Since its formation in 2007 as a two man (and one dog) operation, Brewdog has been steadily growing inside and outside of Britain. With its mission to provide an alternative experience to ‘industrially brewed lagers and stuffy ales’, it expanded into Leeds in March 2013, setting up shop in the White Cloth Hall.
The deliberately minimalist, almost rustic design of the interior feels like you’re drinking in someone’s cellar. This conscious rejection of what it feels to be the extraneous and predictable elements of pub culture in Britain fits in with the rebellious ethos of Brewdog as a company. No televisions showing sport, for example, but tucked away in the corner of the ground floor there’s a Super Nintendo and a handful of multiplayer classics (played with the sound switched off), and upstairs there’s Sega. The concept clash of retro gaming and craft brews is an extremely pleasing one for those who’d happily while away an hour giving Mario Kart a good thrashing.
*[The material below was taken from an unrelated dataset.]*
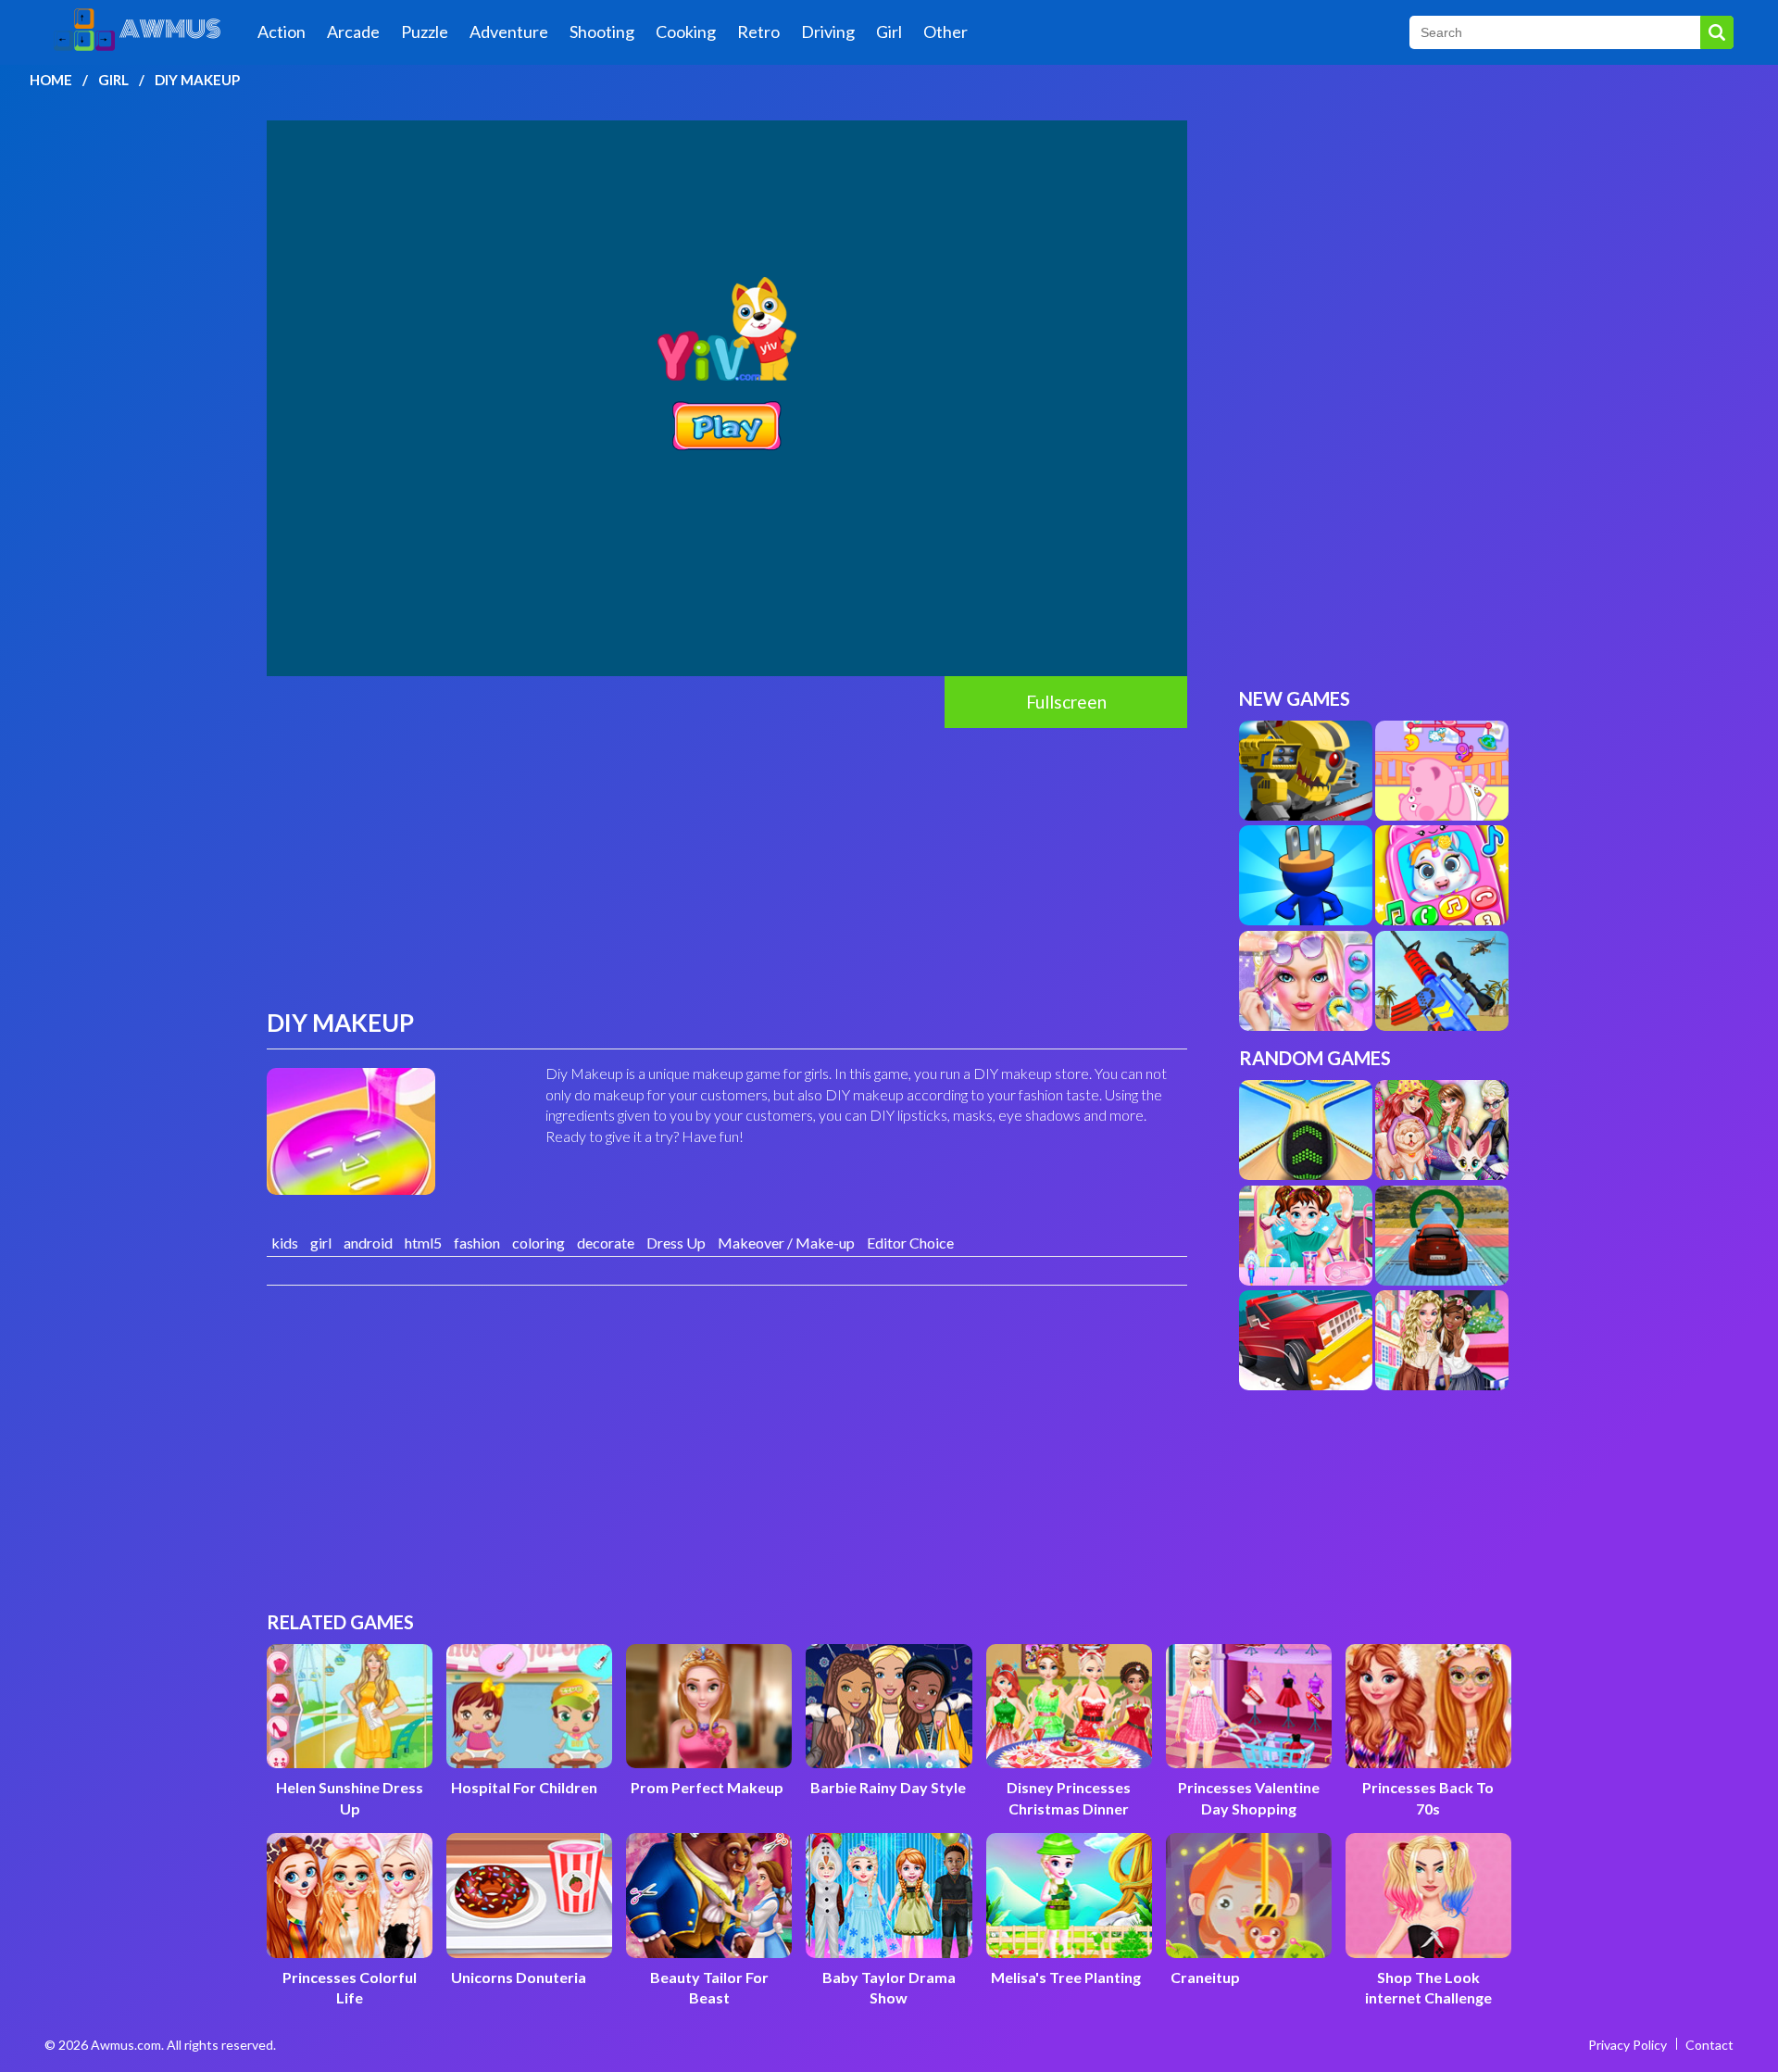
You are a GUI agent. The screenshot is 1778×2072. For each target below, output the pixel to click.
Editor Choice (910, 1242)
There’s plenty of seating space upstairs, and the downstairs bar is designed with ‘vertical drinking’ in mind. The beers on offer are a small but varied rotating mixture of ‘headliners’ (regular strength lagers and ales) and ‘amplified’ specialist beers that aren’t brewed quite as regularly. There’s also a well-stocked fridge behind the bar containing examples of Brewdog’s Small Batch and Abstrakt beers. The latter is strictly limited edition drinks, and, while you might have to part with a bit extra, they will all be the product of unusual and dedicated brewing methods – beer that’s been brewed at the bottom of the ocean, for example.
Brewdog is a distinctive and highly memorable drinking experience, and a welcome respite from The Calls area’s usual cramped meat markets.